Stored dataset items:
··········
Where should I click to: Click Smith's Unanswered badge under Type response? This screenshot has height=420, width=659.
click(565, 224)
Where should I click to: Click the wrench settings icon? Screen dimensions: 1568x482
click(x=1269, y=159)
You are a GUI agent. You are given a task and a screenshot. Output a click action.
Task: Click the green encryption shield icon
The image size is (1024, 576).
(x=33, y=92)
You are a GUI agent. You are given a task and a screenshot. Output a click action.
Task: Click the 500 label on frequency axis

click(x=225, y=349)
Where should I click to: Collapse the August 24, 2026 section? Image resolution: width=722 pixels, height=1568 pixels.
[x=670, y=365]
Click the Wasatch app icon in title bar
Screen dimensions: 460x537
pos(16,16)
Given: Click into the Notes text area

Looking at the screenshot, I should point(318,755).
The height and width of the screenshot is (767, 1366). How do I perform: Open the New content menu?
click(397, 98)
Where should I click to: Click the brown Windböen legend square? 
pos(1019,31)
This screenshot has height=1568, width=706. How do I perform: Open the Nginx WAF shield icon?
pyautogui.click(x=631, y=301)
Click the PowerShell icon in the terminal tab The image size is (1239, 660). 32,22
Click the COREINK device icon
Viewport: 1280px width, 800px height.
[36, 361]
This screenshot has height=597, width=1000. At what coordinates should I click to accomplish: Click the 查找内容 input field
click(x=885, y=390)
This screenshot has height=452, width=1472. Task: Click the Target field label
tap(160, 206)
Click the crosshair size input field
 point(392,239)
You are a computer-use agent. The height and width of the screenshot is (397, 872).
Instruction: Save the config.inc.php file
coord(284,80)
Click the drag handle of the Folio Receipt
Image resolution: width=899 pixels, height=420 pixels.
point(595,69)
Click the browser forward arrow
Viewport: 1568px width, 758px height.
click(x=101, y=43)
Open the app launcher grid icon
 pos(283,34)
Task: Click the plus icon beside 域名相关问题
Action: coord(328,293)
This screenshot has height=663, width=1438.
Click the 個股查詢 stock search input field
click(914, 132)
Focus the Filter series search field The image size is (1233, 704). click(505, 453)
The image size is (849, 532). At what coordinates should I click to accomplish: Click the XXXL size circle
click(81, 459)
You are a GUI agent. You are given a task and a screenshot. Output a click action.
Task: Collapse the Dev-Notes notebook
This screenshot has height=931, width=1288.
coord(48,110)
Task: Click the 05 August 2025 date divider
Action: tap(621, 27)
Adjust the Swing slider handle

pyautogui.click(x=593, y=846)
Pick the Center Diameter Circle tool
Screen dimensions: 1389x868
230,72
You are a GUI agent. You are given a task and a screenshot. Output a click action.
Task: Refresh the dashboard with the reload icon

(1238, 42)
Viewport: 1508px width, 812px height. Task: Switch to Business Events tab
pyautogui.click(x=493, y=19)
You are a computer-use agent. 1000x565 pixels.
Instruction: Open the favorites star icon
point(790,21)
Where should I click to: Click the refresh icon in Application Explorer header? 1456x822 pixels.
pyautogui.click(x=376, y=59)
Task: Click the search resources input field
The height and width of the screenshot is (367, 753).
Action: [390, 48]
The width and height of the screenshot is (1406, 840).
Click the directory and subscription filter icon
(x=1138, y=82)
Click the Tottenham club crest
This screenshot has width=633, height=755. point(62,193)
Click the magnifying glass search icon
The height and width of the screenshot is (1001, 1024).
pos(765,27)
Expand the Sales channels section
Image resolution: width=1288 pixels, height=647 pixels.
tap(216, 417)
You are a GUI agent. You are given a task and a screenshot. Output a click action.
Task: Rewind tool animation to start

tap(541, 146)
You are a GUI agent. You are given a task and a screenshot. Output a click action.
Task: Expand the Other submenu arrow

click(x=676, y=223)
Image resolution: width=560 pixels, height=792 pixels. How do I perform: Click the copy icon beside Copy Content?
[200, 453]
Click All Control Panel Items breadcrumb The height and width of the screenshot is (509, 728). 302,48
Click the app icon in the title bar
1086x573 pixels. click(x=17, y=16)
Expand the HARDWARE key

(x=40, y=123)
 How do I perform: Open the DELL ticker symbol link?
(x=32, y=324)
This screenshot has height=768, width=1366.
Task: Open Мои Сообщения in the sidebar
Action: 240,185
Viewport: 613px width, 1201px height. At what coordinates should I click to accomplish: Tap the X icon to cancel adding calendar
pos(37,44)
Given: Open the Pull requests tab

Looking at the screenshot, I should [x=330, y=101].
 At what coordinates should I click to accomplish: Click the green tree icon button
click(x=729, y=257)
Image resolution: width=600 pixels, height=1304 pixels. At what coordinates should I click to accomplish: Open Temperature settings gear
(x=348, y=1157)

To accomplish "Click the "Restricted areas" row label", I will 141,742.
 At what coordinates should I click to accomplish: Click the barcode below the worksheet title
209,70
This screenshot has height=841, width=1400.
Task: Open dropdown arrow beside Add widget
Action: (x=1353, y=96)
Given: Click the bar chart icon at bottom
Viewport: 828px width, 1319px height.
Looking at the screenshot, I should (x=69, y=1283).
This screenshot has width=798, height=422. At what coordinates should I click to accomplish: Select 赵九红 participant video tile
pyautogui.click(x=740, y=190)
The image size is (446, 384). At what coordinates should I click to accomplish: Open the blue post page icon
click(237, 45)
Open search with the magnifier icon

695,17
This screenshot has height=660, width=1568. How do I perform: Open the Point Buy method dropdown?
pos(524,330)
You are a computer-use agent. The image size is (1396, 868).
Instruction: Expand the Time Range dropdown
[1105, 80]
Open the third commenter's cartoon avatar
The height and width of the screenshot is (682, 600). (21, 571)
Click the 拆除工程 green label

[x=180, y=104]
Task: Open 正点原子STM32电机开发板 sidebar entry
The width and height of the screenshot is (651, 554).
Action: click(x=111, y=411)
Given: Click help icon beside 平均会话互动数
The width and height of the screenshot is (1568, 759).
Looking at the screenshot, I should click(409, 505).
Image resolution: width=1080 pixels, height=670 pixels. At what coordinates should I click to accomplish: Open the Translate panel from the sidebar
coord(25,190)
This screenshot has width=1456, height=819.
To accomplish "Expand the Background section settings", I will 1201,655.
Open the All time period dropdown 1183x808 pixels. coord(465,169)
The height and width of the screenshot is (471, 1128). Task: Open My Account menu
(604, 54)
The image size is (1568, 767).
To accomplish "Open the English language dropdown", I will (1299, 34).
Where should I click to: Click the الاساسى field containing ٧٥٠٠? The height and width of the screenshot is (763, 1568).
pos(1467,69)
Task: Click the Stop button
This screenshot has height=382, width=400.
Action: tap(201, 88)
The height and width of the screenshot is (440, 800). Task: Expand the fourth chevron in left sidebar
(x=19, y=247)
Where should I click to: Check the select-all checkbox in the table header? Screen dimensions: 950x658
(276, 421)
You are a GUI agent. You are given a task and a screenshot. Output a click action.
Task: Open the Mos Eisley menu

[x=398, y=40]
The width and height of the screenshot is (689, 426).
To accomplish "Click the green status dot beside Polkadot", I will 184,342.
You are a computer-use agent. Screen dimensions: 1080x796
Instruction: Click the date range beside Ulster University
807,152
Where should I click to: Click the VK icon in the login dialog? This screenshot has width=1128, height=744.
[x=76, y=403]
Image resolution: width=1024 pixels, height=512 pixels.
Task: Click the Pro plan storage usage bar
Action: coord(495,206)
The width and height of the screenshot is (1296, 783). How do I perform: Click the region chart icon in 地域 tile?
··········
Work required: Extract all of the data shown above without alteration.

Written solution:
Where should I click to: Click Smith's Unanswered badge under Type response? This screenshot has height=420, width=659.
click(565, 224)
Where should I click to: Click the wrench settings icon? Screen dimensions: 1568x482
click(x=1269, y=159)
You are a GUI agent. You are given a task and a screenshot. Output a click action.
Task: Click the green encryption shield icon
The image size is (1024, 576).
(x=33, y=92)
You are a GUI agent. You are given a task and a screenshot. Output a click action.
Task: Click the 500 label on frequency axis

click(x=225, y=349)
Where should I click to: Collapse the August 24, 2026 section? Image resolution: width=722 pixels, height=1568 pixels.
[x=670, y=365]
Click the Wasatch app icon in title bar
Screen dimensions: 460x537
pos(16,16)
Given: Click into the Notes text area

Looking at the screenshot, I should point(318,755).
The height and width of the screenshot is (767, 1366). How do I perform: Open the New content menu?
click(397, 98)
Where should I click to: Click the brown Windböen legend square? 
pos(1019,31)
This screenshot has height=1568, width=706. How do I perform: Open the Nginx WAF shield icon?
pyautogui.click(x=631, y=301)
Click the PowerShell icon in the terminal tab The image size is (1239, 660). 32,22
Click the COREINK device icon
Viewport: 1280px width, 800px height.
[36, 361]
This screenshot has height=597, width=1000. At what coordinates should I click to accomplish: Click the 查找内容 input field
click(x=885, y=390)
This screenshot has height=452, width=1472. Task: Click the Target field label
tap(160, 206)
Click the crosshair size input field
 point(392,239)
You are a computer-use agent. The height and width of the screenshot is (397, 872).
Instruction: Save the config.inc.php file
coord(284,80)
Click the drag handle of the Folio Receipt
Image resolution: width=899 pixels, height=420 pixels.
point(595,69)
Click the browser forward arrow
Viewport: 1568px width, 758px height.
click(x=101, y=43)
Open the app launcher grid icon
 pos(283,34)
Task: Click the plus icon beside 域名相关问题
Action: coord(328,293)
This screenshot has height=663, width=1438.
Click the 個股查詢 stock search input field
click(914, 132)
Focus the Filter series search field The image size is (1233, 704). click(505, 453)
The image size is (849, 532). At what coordinates should I click to accomplish: Click the XXXL size circle
click(81, 459)
You are a GUI agent. You are given a task and a screenshot. Output a click action.
Task: Collapse the Dev-Notes notebook
This screenshot has height=931, width=1288.
coord(48,110)
Task: Click the 05 August 2025 date divider
Action: tap(621, 27)
Adjust the Swing slider handle

pyautogui.click(x=593, y=846)
Pick the Center Diameter Circle tool
Screen dimensions: 1389x868
230,72
You are a GUI agent. You are given a task and a screenshot. Output a click action.
Task: Refresh the dashboard with the reload icon

(1238, 42)
Viewport: 1508px width, 812px height. Task: Switch to Business Events tab
pyautogui.click(x=493, y=19)
You are a computer-use agent. 1000x565 pixels.
Instruction: Open the favorites star icon
point(790,21)
Where should I click to: Click the refresh icon in Application Explorer header? 1456x822 pixels.
pyautogui.click(x=376, y=59)
Task: Click the search resources input field
The height and width of the screenshot is (367, 753).
Action: [390, 48]
The width and height of the screenshot is (1406, 840).
Click the directory and subscription filter icon
(x=1138, y=82)
Click the Tottenham club crest
This screenshot has width=633, height=755. point(62,193)
Click the magnifying glass search icon
The height and width of the screenshot is (1001, 1024).
pos(765,27)
Expand the Sales channels section
Image resolution: width=1288 pixels, height=647 pixels.
tap(216, 417)
You are a GUI agent. You are given a task and a screenshot. Output a click action.
Task: Rewind tool animation to start

tap(541, 146)
You are a GUI agent. You are given a task and a screenshot. Output a click action.
Task: Expand the Other submenu arrow

click(x=676, y=223)
Image resolution: width=560 pixels, height=792 pixels. How do I perform: Click the copy icon beside Copy Content?
[200, 453]
Click All Control Panel Items breadcrumb The height and width of the screenshot is (509, 728). 302,48
Click the app icon in the title bar
1086x573 pixels. click(x=17, y=16)
Expand the HARDWARE key

(x=40, y=123)
 How do I perform: Open the DELL ticker symbol link?
(x=32, y=324)
This screenshot has height=768, width=1366.
Task: Open Мои Сообщения in the sidebar
Action: 240,185
Viewport: 613px width, 1201px height. At what coordinates should I click to accomplish: Tap the X icon to cancel adding calendar
pos(37,44)
Given: Open the Pull requests tab

Looking at the screenshot, I should [x=330, y=101].
 At what coordinates should I click to accomplish: Click the green tree icon button
click(x=729, y=257)
Image resolution: width=600 pixels, height=1304 pixels. At what coordinates should I click to accomplish: Open Temperature settings gear
(x=348, y=1157)

To accomplish "Click the "Restricted areas" row label", I will 141,742.
 At what coordinates should I click to accomplish: Click the barcode below the worksheet title
209,70
This screenshot has height=841, width=1400.
Task: Open dropdown arrow beside Add widget
Action: (x=1353, y=96)
Given: Click the bar chart icon at bottom
Viewport: 828px width, 1319px height.
Looking at the screenshot, I should (x=69, y=1283).
This screenshot has width=798, height=422. At what coordinates should I click to accomplish: Select 赵九红 participant video tile
pyautogui.click(x=740, y=190)
The image size is (446, 384). At what coordinates should I click to accomplish: Open the blue post page icon
click(237, 45)
Open search with the magnifier icon

695,17
This screenshot has height=660, width=1568. How do I perform: Open the Point Buy method dropdown?
pos(524,330)
You are a computer-use agent. The image size is (1396, 868).
Instruction: Expand the Time Range dropdown
[1105, 80]
Open the third commenter's cartoon avatar
The height and width of the screenshot is (682, 600). (21, 571)
Click the 拆除工程 green label

[x=180, y=104]
Task: Open 正点原子STM32电机开发板 sidebar entry
The width and height of the screenshot is (651, 554).
Action: click(x=111, y=411)
Given: Click help icon beside 平均会话互动数
The width and height of the screenshot is (1568, 759).
Looking at the screenshot, I should click(409, 505).
Image resolution: width=1080 pixels, height=670 pixels. At what coordinates should I click to accomplish: Open the Translate panel from the sidebar
coord(25,190)
This screenshot has width=1456, height=819.
To accomplish "Expand the Background section settings", I will 1201,655.
Open the All time period dropdown 1183x808 pixels. coord(465,169)
The height and width of the screenshot is (471, 1128). Task: Open My Account menu
(604, 54)
The image size is (1568, 767).
To accomplish "Open the English language dropdown", I will (1299, 34).
Where should I click to: Click the الاساسى field containing ٧٥٠٠? The height and width of the screenshot is (763, 1568).
pos(1467,69)
Task: Click the Stop button
This screenshot has height=382, width=400.
Action: tap(201, 88)
The height and width of the screenshot is (440, 800). Task: Expand the fourth chevron in left sidebar
(x=19, y=247)
Where should I click to: Check the select-all checkbox in the table header? Screen dimensions: 950x658
(276, 421)
You are a GUI agent. You are given a task and a screenshot. Output a click action.
Task: Open the Mos Eisley menu

[x=398, y=40]
The width and height of the screenshot is (689, 426).
To accomplish "Click the green status dot beside Polkadot", I will 184,342.
You are a computer-use agent. Screen dimensions: 1080x796
Instruction: Click the date range beside Ulster University
807,152
Where should I click to: Click the VK icon in the login dialog? This screenshot has width=1128, height=744.
[x=76, y=403]
Image resolution: width=1024 pixels, height=512 pixels.
Task: Click the Pro plan storage usage bar
Action: coord(495,206)
The width and height of the screenshot is (1296, 783). How do I perform: Click the region chart icon in 地域 tile?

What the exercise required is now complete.